## Begin Selected extract

Understanding key terminology is key to understanding SSL/TLS
For many people, SSL/TLS certificates are an afterthought. A once-every-year-or-so type of product that doesn’t need a whole of explanation beyond “how is it installed?” That’s why seeing terms like “Sectigo RSA Domain Validation” can be a little bit confusing. You might know what RSA is, maybe you know about Domain Validation. But not well enough to explain it to anyone.
In this article we’re going to discuss Sectigo RSA Domain Validation, Sectigo RSA Domain Validation certificates and we’ll go over all the terms you’ll need to understand them.
Sectigo RSA Domain Validation
Let’s start by breaking down the term, Sectigo is obviously the CA. It was known as Comodo CA until last Fall, but it’s been around over 20 years. RSA refers to the digital signing algorithm that was used to sign the certificate. And Domain Validation is the level of validation associated with certificates – it requires a simple domain control check.

## End Selected extract

▶ _Aim_
Extend the explainer on Sectigo RSA Domain Validation above, starting right after its final sentence.

## Begin Material provided

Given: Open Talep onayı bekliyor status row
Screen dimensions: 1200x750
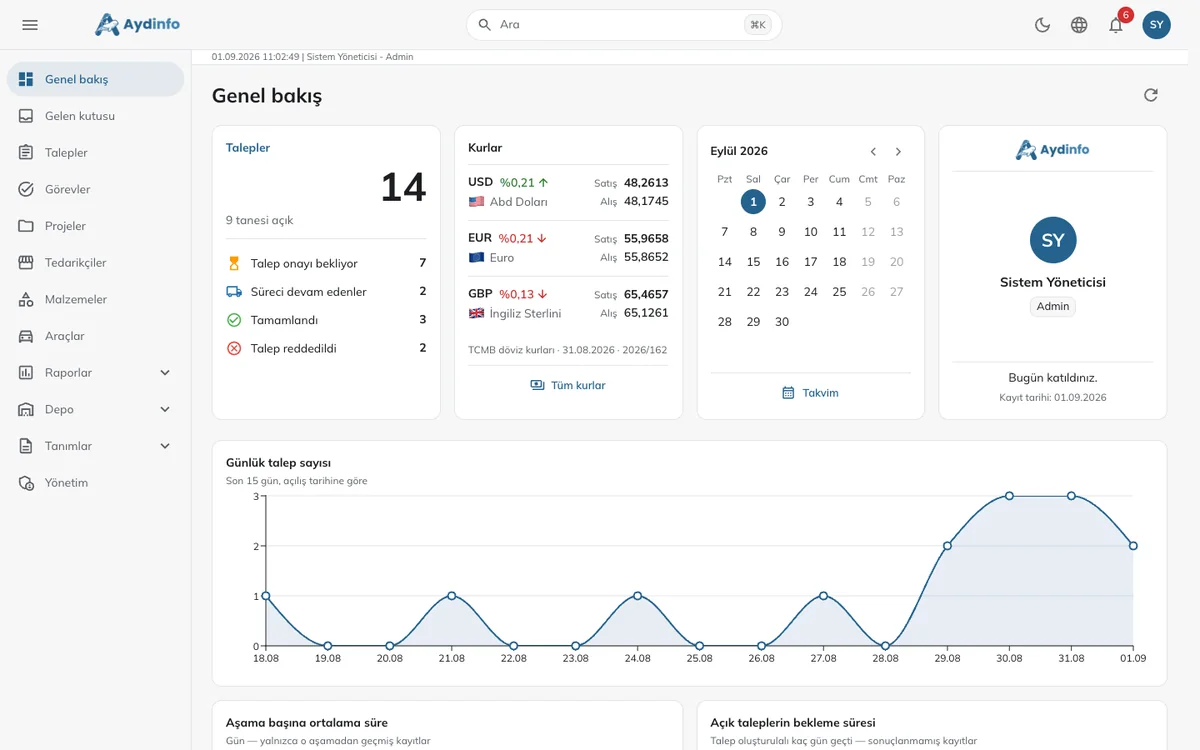Looking at the screenshot, I should click(x=326, y=263).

## End Material provided

▶ _Result of this exercise_
Now, Sectigo RSA Domain Validation certificates refers to one of two things: it either refers to the intermediate root that was used to sign the certificate, or it is a type of Sectigo SSL (leaf) certificate – regardless if it’s a Sectigo, Positive SSL or Essential SSL certificate, it is RSA-signed and Domain Validated.
Let’s start with the Intermediate Root and work our way down the leaf certificates.
A quick trip through PKI
The trust model that SSL/TLS is built on is called PKI or Public Key Infrastructure. It’s a way for clients (internet users) to securely share a secret encryption key with a website (server) so that the two can communicate securely. Before keys can be exchanged though, the client needs to verify the server’s identity. This is where PKI comes in.
That server has an SSL certificate that it will present to the client when it arrives at the website. The client is going to check the digital signature on the certificate and follow it back to the certificate that made it. Anytime a CA issues an SSL/TLS certificate, it signs that certificate so that clients will know it’s legitimate.
Every client uses a root store that contains a collection of trusted root certificates, these root certificates have been used to sign a series of intermediate root certificates that are in turn used to sign end-user or leaf SSL certificates. To verify the leaf certificate, the client continue following signatures, from the leaf to the intermediate until it arrives at one of the roots in its root store.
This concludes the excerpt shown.